-- Stated exercise 1 --
Answer these questions using the RV layouts thread:
(a) What maximum weight does BillD set for the vehicle?
(b) What is the fully loaded weight of Lampie's Coachmen Santara?
(c) Which company has a Georgie Boy with twin beds?
-- Stated exercise 2 --
Continue the forum thread on RV layouts from the point at which it stops.

==== Provided passage ====

# RV Layouts - exploring



## 88966 (May 11, 2005)

Hi All you RV'ers, 
We are exploring the possibility of going full-time and RV's obviously offer large space and a high degree of comfort. This idea is very embryonic at this time so don't try to sell me anything. 
However, while I admit to not being very knowledgeable on the subject, they mostly appear to major on one large double bedroom. Ann and I like to sleep in separate bedrooms - I snore heavily and she tosses and turns and shouts!!! 
Does anyone know of a layout which has either 2 bedrooms ( smaller is not a problem) or an overcab pull-down bed. We have thought of splitting the large rear bedroom as a possibility. Using a pull out settee arrangement is almost certainly not on as we both like to go to bed when we each feel like it and we want to be independent of what the other is doing. 
Most of the adverts. and web-sites give some lovely pictures but rarely show a detailed layout any suggestions where these might be available from? 
Size as such is not a problem as long as it is under 7500Kg. 
This is my starter for 10 - any thoughts will be appreciated. 
BillD


----------



## johnsandywhite (May 9, 2005)

Hi *BillD*. The obvious choice would be a 'C' class RV with a Rear queen Anne Bedroom and an Overcab bed. You can get them in this style from 24ft to as big as you want. 8) :wink:
Alternatively you could have a small camper pulling a seperate trailer then you would both be independant. :roll:


----------



## Scotjimland (May 23, 2005)

Hi BillD 
You certainly know how to set a problem.. 
I have never seen an RV with two bedrooms, with two kids I had this problem too but settled on letting the elder sleep on the pull out bed and the youngster sleep in the dining room bed. 
I have seen pull down beds in RVs but would you want to sleep in one full time ? 
Or get one with two single beds and put up a dividing wall. 

How about a large C class USRV with a large overcab bed ? 

Just my thoughts, there are plenty of full timers and RV owners on here who I'm sure will come up with more ideas. 

All the best 


Jim


----------



## 88926 (May 10, 2005)

How about a fifth wheel with queen bed up front and bunk at the rear.
I snore very bad (or she tells me) and to get some sleep sometimes i sleep on the bed sofa in the front and she stays in the back bed room


----------



## 88792 (May 9, 2005)

A class RV's with twin beds are now very rare, Travelworld have a Georgie Boy with twins, see usrv.co.uk. We have twin beds & a cab pulldown in our Allegro .


----------



## 89338 (May 20, 2005)

I have a 30' Coachmen Santara C class. We had it because we wanted a back bed room for our little girl and it has a very large over cab bed for us. Works great she goes to bed does not get disturbed by us watching tv ,eating and talking etc. And we aren't disturbed if she gets up for the toilet in the night as there is also a door into the bathroom from her room. 6500kg fully loaded.

Works for us.

Regards

Lampie


----------



## 88966 (May 11, 2005)

Hi,

Thanks for your comments so far, I am still looking and learning. The main thing I have learnt so far is how little I know and how much there is to know.
For example it appears quite difficult to get layout drawings and a lot of the info. does not list max. weight. From what I hear it is quite important to know about engine type and chassis type.
I presume these things are subject to the same MOT rules as lesser vehicles, are there any particular problems they are prone to.
Can anyone suggest any reading that I can get hold of - there are so many makes and models it is bewildering.

==== Collected data ====

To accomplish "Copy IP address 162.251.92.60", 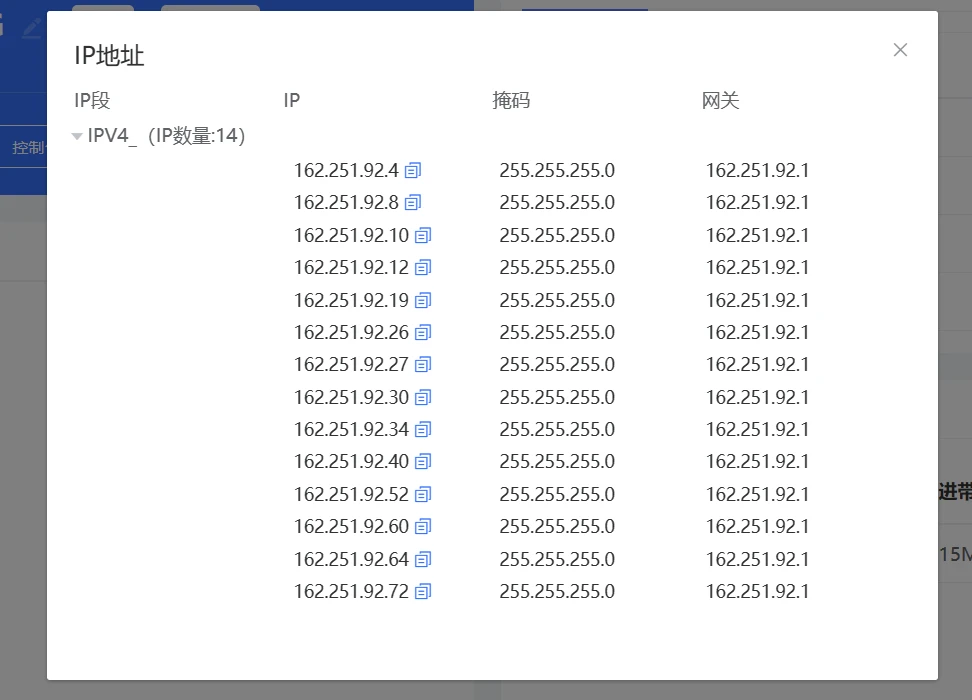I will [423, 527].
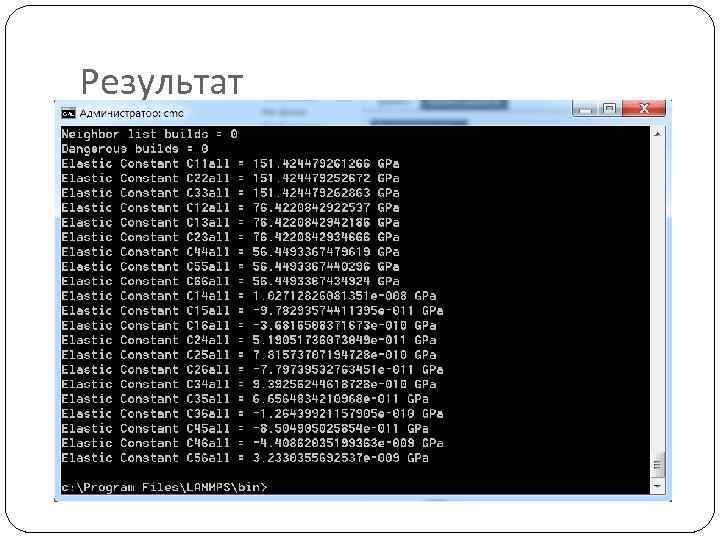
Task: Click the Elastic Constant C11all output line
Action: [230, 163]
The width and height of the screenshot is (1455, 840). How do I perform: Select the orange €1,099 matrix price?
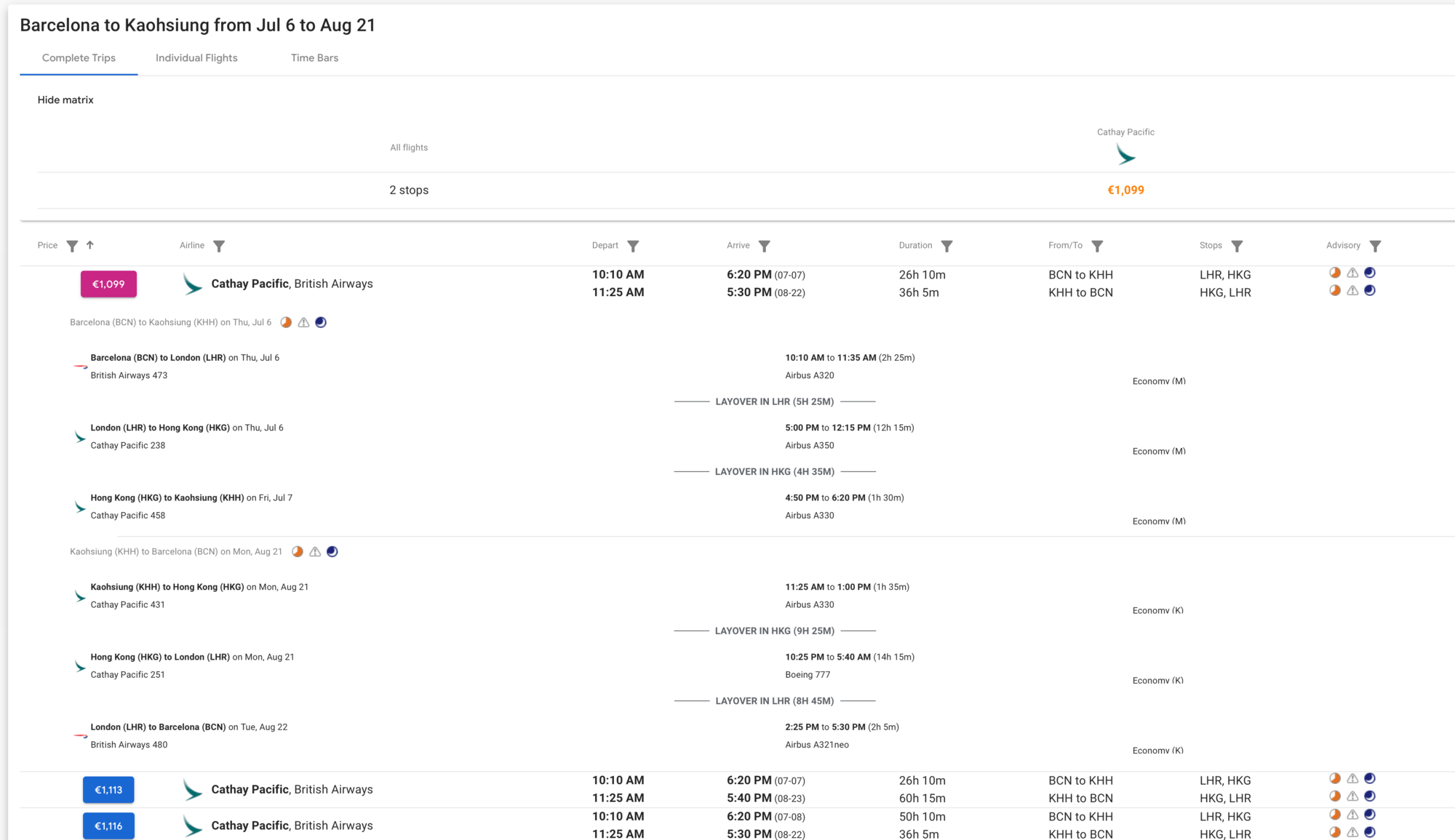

====

-- Final answer 1 --
(a) Under 7500Kg.
(b) 6500kg.
(c) Travelworld.

-- Final answer 2 --
For example someone has a Safari Serengeti for sale in Spain which looks quite interesting, does this have to come back to the UK for MOT, etc, what's it's weight.
HELP!
BillD


----------



## zaskar (Jun 6, 2005)

BillD said:


> Hi,
> 
> For example it appears quite difficult to get layout drawings and a lot of the info. does not list max. weight.
> 
> ...


----------



## johnsandywhite (May 9, 2005)

Hi again *BillD*. The Safari Srengeti is one of the better 'A' class models. It will probably be over the 7500kg that you can drive on a Car licence. It would only require a class 4 MOT from your local VOSA or such like. It would be a big jump up from the Hymer, but will have the all singing all dancing items necessary to Full-Time. I think something around the 30ft or less will better suit your purposes. I don't think it would fit in your drive :wink:


----------



## 88966 (May 11, 2005)

Thanks JohnSandy for info,

There is another stream going which is very similar to mine and he is the guy with the drive problem!!

This is one of the problems with the success of this site, if you miss a day or two the new streams have left the front page and they are very easy to miss. I have previously suggested more streams on the front page as a possibility, an alternative possibility would be to separate the 'Off Topic, Chitchat and Jokes' from the more 'Serious' matters and have 2 front pages.

I can only pop in and out as and when and don't have the time to go searching - I hope others might agree with me.

BillD


----------



## johnsandywhite (May 9, 2005)

Sorry about the mix up about the driveway. As you say it is difficult when there are several very similar threads going at the same time. At the moment there are 4 seperate threads discussing Satellite systems. :roll:


----------



## johnsandywhite (May 9, 2005)

Just to give you some idea of what is on offer:-

1996 ALLEGRO M28, Ford 460 V8 motor with 56000 miles. Good Condition. Sleeps 6-8. Unique drop down bed. Back Queen bed. 14k miles on new tires, Onan 4000 watt generator with low hours, tow available, split bath area, roof air, furnace, cushy jacknife sofa, dinette, double door Norcold refridgerator, privacy curtains, aux. start, dash fans, sun shades, 19" Panasonic TV, antenna, with speakers in the bedroom, roof vents, fire extinguisher, smoke detector, three burner range with formica cover, oven, microwave, double sink, curtains, awning, Roof ladder, much more for less than £20,000.


----------



## 88801 (May 9, 2005)

Have you looked at the Frankia range *Frankia Website* they have a large range of layouts & they seem to be made to a high standard.


----------



## Bazbro (May 9, 2005)

Hi Bill,

If you can't find what you want, why not get one with large rear bedroom, remove the double bed, replace with a wall and put in single beds? Just a thought.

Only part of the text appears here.